Eight Jamaicans who were aboard the Marella Discovery II cruise ship are to take legal action against the Government after they were initially unable to enter the island and later tested positive for COVID-19.
The revelation was made by one of the lawyers expected to bring forth the lawsuit, Jennifer Housen, who spoke with CBR on Thursday.
The potential suit could see the group arguing that the government infringed their constitutional rights, in addition to allegations that they may have caught the deadly coronavirus in State quarantine facilities.
“As far as we are concerned their rights were violated and it has caused them harm, the fact that they were denied entry and, I think it is something that must be ventilated in the courts,” Housen told CBR.
Housen said while the details of the lawsuit were not finalised, as she is awaiting further instruction from her clients, following their release from quarantine, the matter is likely to result in a lawsuit given the suffering the group has had to endure.

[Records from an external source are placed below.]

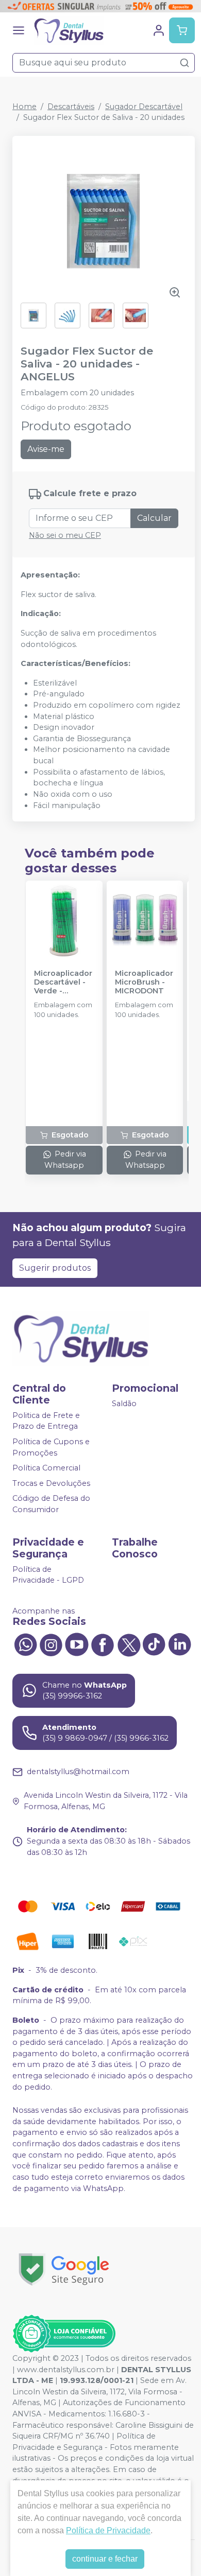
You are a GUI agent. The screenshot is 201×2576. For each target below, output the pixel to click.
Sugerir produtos (55, 1268)
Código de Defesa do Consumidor (51, 1504)
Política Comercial (46, 1468)
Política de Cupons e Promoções (51, 1447)
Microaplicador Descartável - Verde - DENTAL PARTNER (63, 982)
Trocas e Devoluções (51, 1483)
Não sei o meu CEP (65, 535)
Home (24, 106)
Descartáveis (70, 106)
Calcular (154, 518)
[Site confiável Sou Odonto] (63, 2333)
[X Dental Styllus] (128, 1644)
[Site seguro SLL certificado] (63, 2269)
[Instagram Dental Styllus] (51, 1644)
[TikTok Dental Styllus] (154, 1644)
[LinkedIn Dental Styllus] (180, 1644)
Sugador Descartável (143, 106)
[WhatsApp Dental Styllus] (25, 1644)
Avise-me (45, 449)
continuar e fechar (105, 2558)
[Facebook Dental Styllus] (102, 1644)
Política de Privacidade (108, 2530)
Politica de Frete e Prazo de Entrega (46, 1421)
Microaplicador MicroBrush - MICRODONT (144, 982)
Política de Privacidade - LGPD (48, 1575)
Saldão (124, 1403)
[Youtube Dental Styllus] (77, 1644)
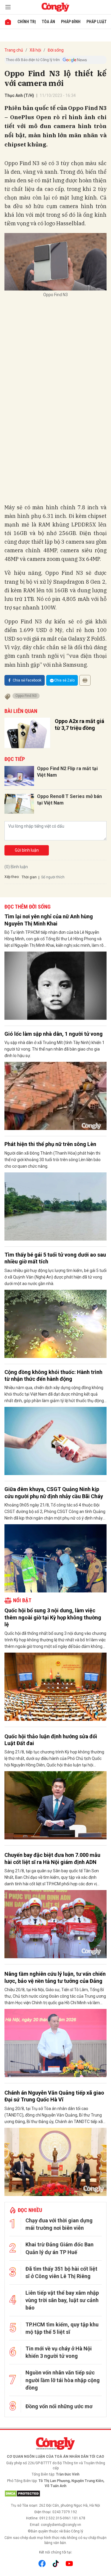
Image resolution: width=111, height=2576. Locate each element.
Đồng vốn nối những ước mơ (58, 2406)
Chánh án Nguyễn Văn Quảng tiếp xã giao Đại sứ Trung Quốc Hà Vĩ (54, 2096)
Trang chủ (13, 50)
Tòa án (48, 21)
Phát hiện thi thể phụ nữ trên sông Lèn (50, 1144)
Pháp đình (71, 21)
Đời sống (56, 50)
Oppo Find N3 (26, 696)
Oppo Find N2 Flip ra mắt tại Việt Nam (67, 772)
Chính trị (26, 21)
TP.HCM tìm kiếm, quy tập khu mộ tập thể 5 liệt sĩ (62, 2328)
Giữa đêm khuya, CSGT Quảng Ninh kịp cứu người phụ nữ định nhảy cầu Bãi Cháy (53, 1492)
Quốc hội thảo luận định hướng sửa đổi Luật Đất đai (50, 1739)
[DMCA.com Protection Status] (55, 2493)
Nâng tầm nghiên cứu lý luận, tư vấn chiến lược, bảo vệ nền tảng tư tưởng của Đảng (55, 1977)
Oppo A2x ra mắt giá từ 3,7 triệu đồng (79, 724)
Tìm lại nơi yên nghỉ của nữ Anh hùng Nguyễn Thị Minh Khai (48, 919)
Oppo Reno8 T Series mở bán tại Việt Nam (69, 800)
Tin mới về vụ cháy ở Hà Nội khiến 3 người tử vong (58, 2352)
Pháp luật (96, 21)
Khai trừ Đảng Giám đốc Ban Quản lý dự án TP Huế (59, 2248)
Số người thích (53, 877)
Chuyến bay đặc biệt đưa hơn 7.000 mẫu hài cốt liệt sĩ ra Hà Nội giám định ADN (52, 1858)
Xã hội (35, 50)
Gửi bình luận (27, 850)
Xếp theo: (12, 877)
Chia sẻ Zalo (64, 680)
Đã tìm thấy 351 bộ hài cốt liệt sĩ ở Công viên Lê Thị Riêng (61, 2272)
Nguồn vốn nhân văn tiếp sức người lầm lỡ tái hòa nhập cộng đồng (62, 2379)
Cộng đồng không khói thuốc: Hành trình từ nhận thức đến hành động (53, 1375)
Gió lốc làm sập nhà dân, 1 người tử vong (53, 1034)
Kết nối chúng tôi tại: (55, 2552)
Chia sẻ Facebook (27, 680)
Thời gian (29, 877)
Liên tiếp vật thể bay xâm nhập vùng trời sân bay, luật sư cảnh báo (62, 2300)
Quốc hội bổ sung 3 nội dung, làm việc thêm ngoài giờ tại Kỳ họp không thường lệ (52, 1617)
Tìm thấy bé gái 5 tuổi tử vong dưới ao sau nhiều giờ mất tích (55, 1258)
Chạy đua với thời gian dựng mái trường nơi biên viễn (59, 2224)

“This now isn’t just the case of them stopping them from entering the country but whether or not them [having] tested positive after testing negative at the start – whether that impacts on the direction of any litigation,” added Housen.
The Marella Discovery II cruise was denied access to dock when the vessel stopped in Jamaican waters on April 2.
Housen revealed that on May 8 the workers tested negative before arriving in Jamaica but later tested positive on May 20. She noted that she was suggesting that if they tested negative on May 8, they would have tested negative on April 3, had they initially been allowed entry.
The cruise ship was home to some 45 Jamaicans stranded at sea following the closure of Jamaica’s boarders on March 24, in an effort to fight the spread of COVID-19.